- Exercise data
◇ ◇ ◇ ◇ ◇
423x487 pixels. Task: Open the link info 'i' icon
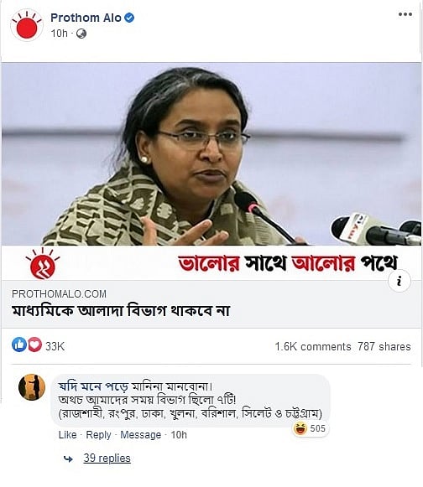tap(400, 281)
◇ ◇ ◇ ◇ ◇
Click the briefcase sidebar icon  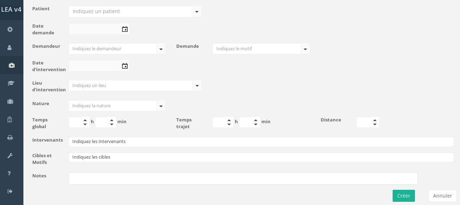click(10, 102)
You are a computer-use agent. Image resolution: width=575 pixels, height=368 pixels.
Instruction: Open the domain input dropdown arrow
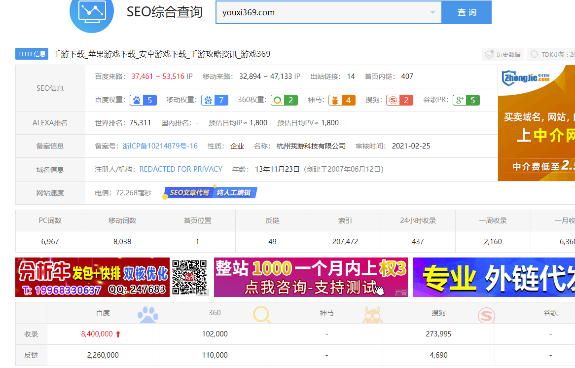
◇ ◇ ◇ ◇ ◇
From the records above, extract exactly and only the lines that begin at the line with "You are a computer-use" and stop after the line with "Instruction: Open the".

- Answer area
You are a computer-use agent. Image resolution: width=575 pixels, height=368 pixels.
Instruction: Open the domain input dropdown arrow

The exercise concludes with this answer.